Plano pré-aprovado prevê corte de US$1,2 bilhão em dívidas e nova estrutura de capital para a empresa de fibras

Em movimento coordenado com credores, a The Lycra Company acionou o Capítulo 11 da lei de falências dos Estados Unidos, equivalente à recuperação judicial brasileira, para reestruturar dívida de longo prazo, calculada em US$1,2 bilhão. O processo inclui parte das operações internacionais do fabricante de fibras têxteis, entre as quais a subsidiária brasileira. Como se trata de um plano pré-aprovado, a expectativa é de rápida tramitação. A previsão da empresa é concluir a reestruturação em cerca de 45 dias.
De acordo com comunicado oficial, clientes, fornecedores e funcionários não devem sofrer impactos operacionais durante o processo. Isso porque a empresa garantiu pelo menos US$75 milhões em financiamento emergencial (debtor-in-possession), garantindo a continuidade das operações, pagamentos a fornecedores e salários. Também prevê mais US$75 milhões para a fase de saída da recuperação.
O CEO da The Lycra, Gary Smith afirmou por comunicado que o pedido de recuperação judicial representa um “passo decisivo para fortalecer o alicerce financeiro” e que o atendimento aos clientes não sofrerá interrupções.
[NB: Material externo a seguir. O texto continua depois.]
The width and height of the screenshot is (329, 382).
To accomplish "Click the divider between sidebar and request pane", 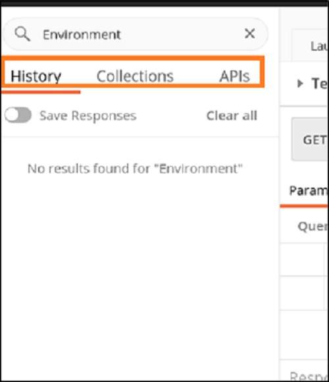I will click(280, 195).
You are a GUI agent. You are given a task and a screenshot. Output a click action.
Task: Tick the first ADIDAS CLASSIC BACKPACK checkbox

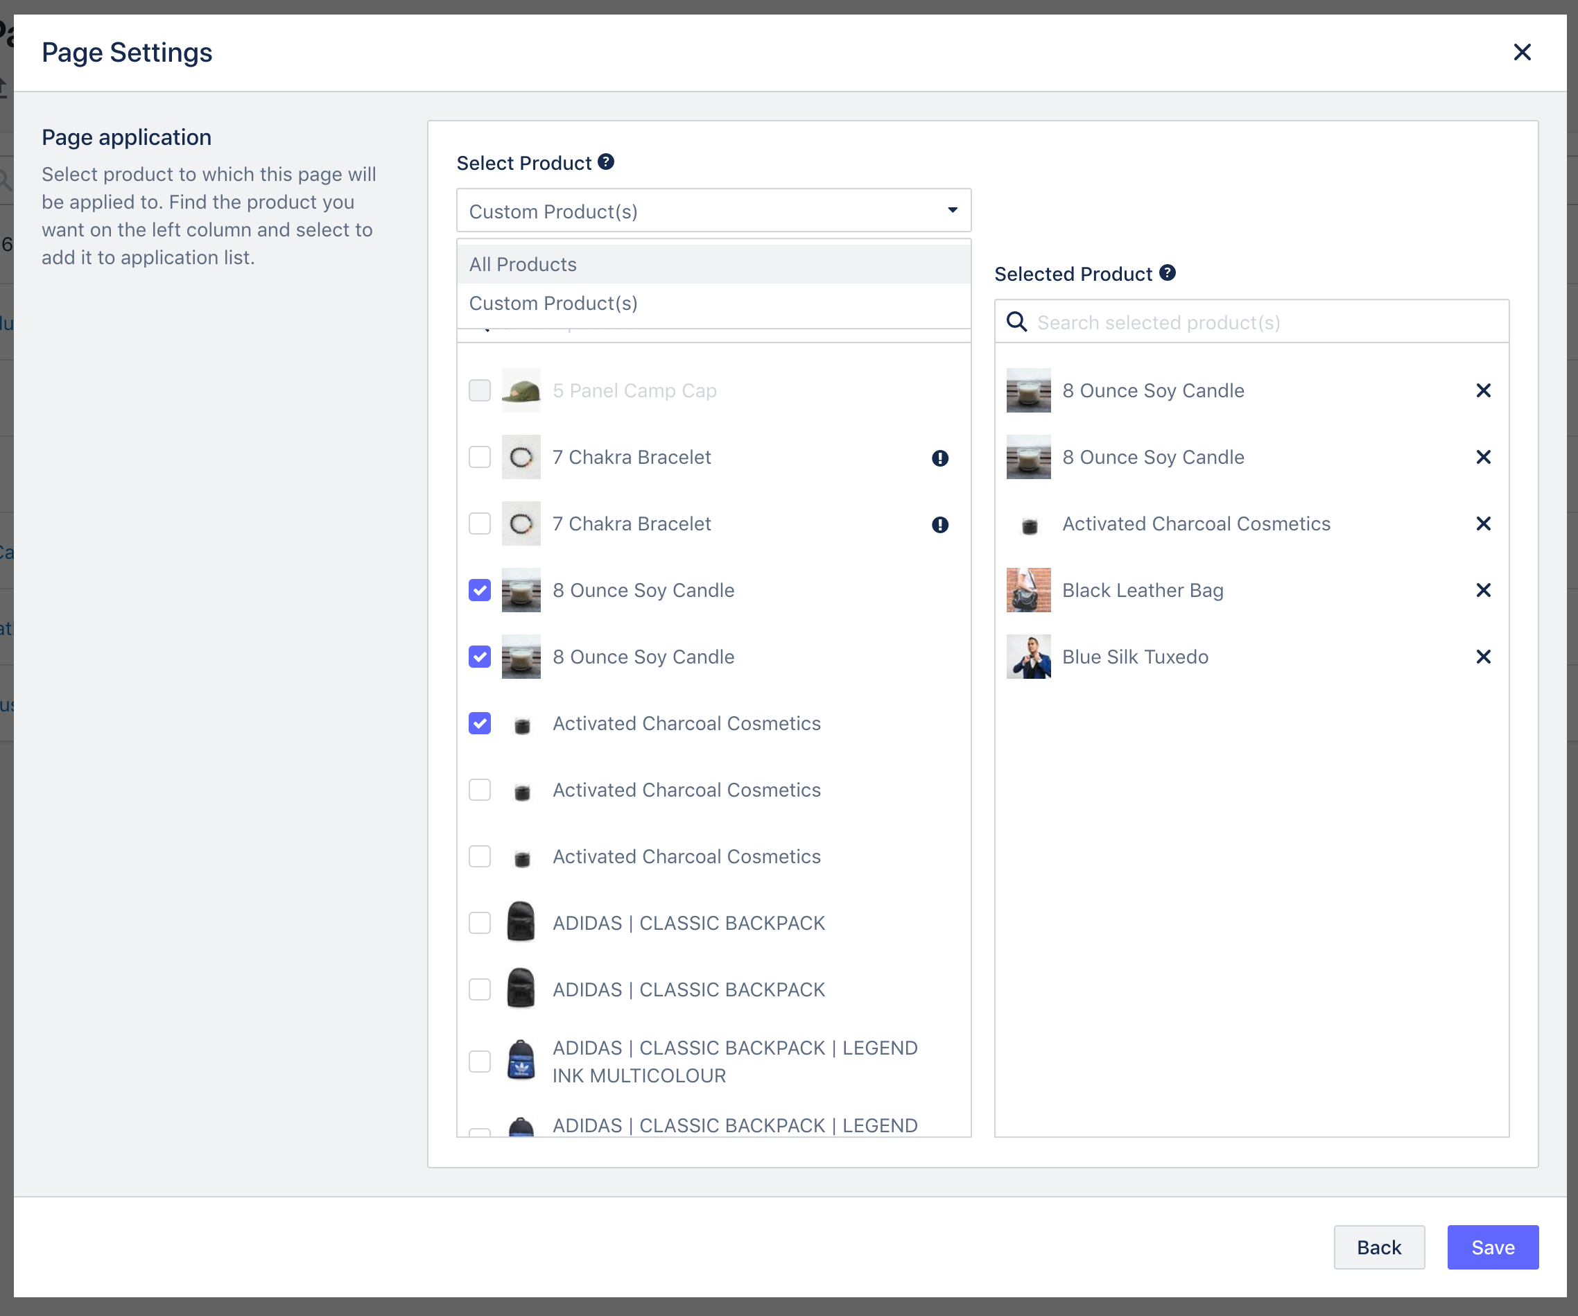[479, 923]
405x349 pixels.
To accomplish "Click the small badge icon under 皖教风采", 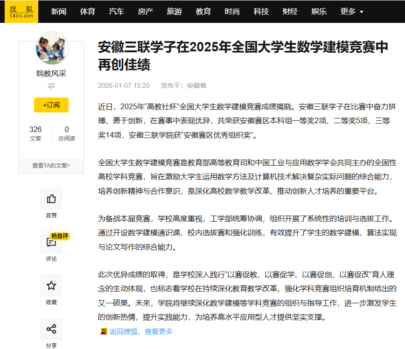I will pyautogui.click(x=51, y=86).
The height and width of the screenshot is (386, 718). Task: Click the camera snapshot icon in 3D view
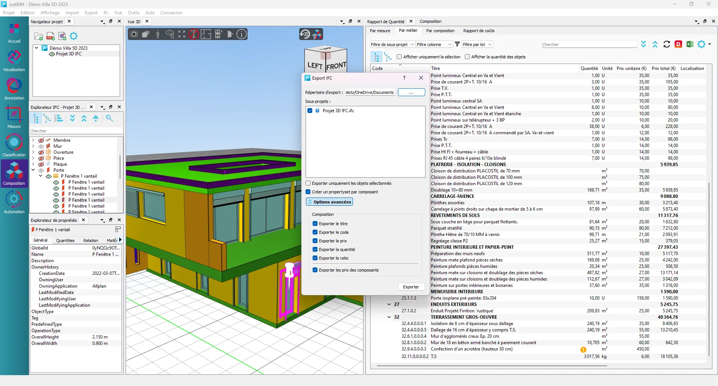(x=134, y=34)
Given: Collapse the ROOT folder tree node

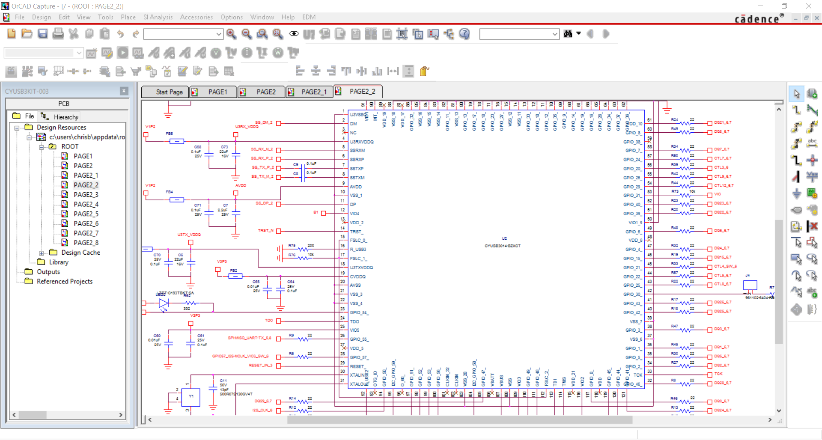Looking at the screenshot, I should tap(42, 147).
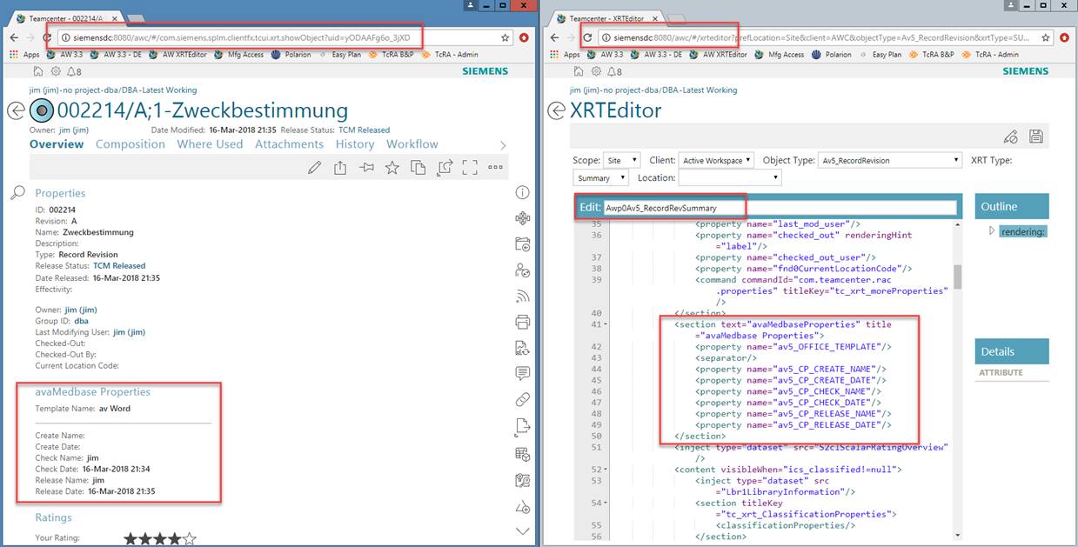1078x547 pixels.
Task: Switch to the Composition tab
Action: pyautogui.click(x=130, y=144)
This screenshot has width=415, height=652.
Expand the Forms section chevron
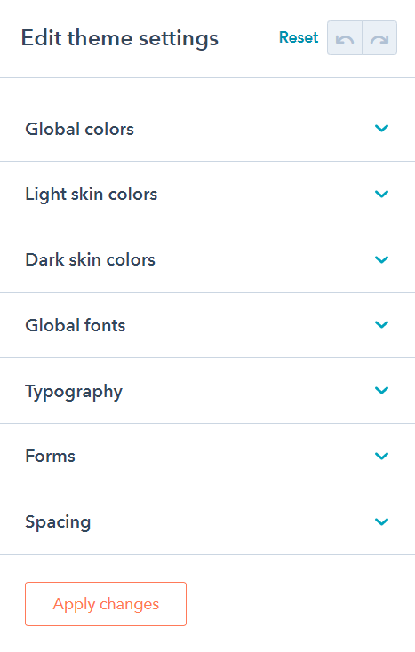pos(381,456)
A reestruturação é vista pelo mercado como um movimento técnico para sanear o balanço da empresa dona de marcas de alto valor de mercado como Lycra, Coolmax e Thermolite.
MUDANÇAS DE CONTROLE
A atual reestruturação representa mais um capítulo de uma trajetória de mudanças de controle e dificuldades financeiras. A atual The Lycra Company tem origem nos Estados Unidos, onde se consolidou como referência global no desenvolvimento e produção de fibras sintéticas — especialmente o elastano, popularizado sob a marca Lycra. Pertencia, então, à DuPont.
No início dos anos 2000, a divisão foi vendida para a Koch Industries que criou a Invista. Até que em 2019, a chinesa Shandong Ruyi Investment Holding adquiriu o negócio de vestuário e têxteis avançados da Invista, formando uma nova empresa independente chamada The Lycra Company.
Três anos depois, em 2022, a Shandong Ruyi perdeu o controle da empresa ao não honrar compromissos financeiros assumidos no processo de aquisição. O controle passou para seus credores, incluindo China Everbright, Tor Investment Management e Lindeman Partners.
A empresa enfrentou dificuldades devido à queda de demanda, concorrência de produtos de menor preço, tarifas dos Estados Unidos e disputas com o ex-proprietário chinês.
No Brasil, a The Lycra Company mantém escritório principal na cidade de São Paulo e uma planta industrial em Paulínia, interior paulista.